Within the PrePost model, the state of a processor is specified as a pair  $\langle p, t \rangle$ , where  $p$  is a processor id and  $t$  is a subframe time. Accessor functions `proc` and `time` map states into component processor and time components (respectively). For a state pair  $\langle p, t \rangle$ , the function `next`( $\langle p, t \rangle$ ) =  $\langle p, t + 1 \rangle$ . Within the PrePost model, each data structure of the Pascal program is declared as an explicit function of the state. At the program-level, the datafile is implemented as a two-dimensional array of type `array[proc, task] of array[Integer] of Integer`, mapping a processor id and task name into the array of Integer values currently in the datafile. The input file is a program structure declared of type `array[task, Integer] of Integer`, task name and element number into an Integer value. Similarly, the schedule table is implemented as an array of type `array[proc, config, subframe, activity-index] of activity`, defining for each processor, configuration, subframe, and activity index, which activity is to be performed.
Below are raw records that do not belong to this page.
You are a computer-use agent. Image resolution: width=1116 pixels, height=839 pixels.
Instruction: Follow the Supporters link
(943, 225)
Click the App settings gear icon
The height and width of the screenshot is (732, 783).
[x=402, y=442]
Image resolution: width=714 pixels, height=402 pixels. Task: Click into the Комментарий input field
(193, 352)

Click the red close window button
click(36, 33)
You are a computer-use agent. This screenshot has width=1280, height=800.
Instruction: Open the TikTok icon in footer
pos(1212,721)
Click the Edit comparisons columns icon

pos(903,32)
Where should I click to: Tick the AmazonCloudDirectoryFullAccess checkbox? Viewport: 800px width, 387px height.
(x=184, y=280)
The schedule table is a constant data structure present in each processor and thus not a function of the state.

The following PrePost axiom defines the semantics of the Execute activity:

$$\begin{aligned} \text{proc}(siftstate) \in W^{\text{time}(siftstate)} & \wedge \\ \exists j \ 1 \leq j \leq \text{max activities}() & \wedge \\ < \text{execute}, a > = \text{sched table}()[\text{real to virt}(siftstate)[\text{proc}(siftstate)], \\ & \quad \text{pconfig}(siftstate), \\ & \quad \text{subframe}(siftstate), \\ & \quad j] & \wedge \\ \forall b \forall j \forall y \ 1 \leq y \leq \text{result size}() [b] & \wedge \\ \text{p.inputs}[a, j] = b \neq \text{null task}() & \\ \supset \text{inp}[j, y] = \text{input}(\text{next}(siftstate))[b, y] & \\ \supset \\ \text{datafile}(\text{next}(siftstate))[\text{proc}(siftstate), a] = \text{task results}(a, \text{inp}) & \end{aligned}$$

The antecedent of the axiom defines the case where the processor component of the state is correctly functioning for the current subframe, some activity of the schedule for the current configuration and subframe specifies an Execute for task  $a$ , and the auxiliary array variable  $\text{inp}$  contains the value in the input data structure in the state  $\text{next}(siftstate)$ , for each input task  $b$  indicated by the array  $\text{p.inputs}$ . The array  $\text{real to virt}$ , shown here as an explicit function of the state, maps a real processor id into a logical processor id, in terms of which the schedule table is defined. Assuming the antecedent holds, the axiom then defines the datafile in *the executing processor* in state  $\text{next}(siftstate)$  to contain the results of applying the appropriate mathematical function to the input array  $\text{inp}$ . As we discussed in the previous section, it is required to prove during code verification that sequential execution of the schedule activities will satisfy this noncomputational specification of effect. A mapping axiom defines that the value corresponding to the processor's own entry in the datafile of a safe processor will be in all other datafiles by the start of the next subframe.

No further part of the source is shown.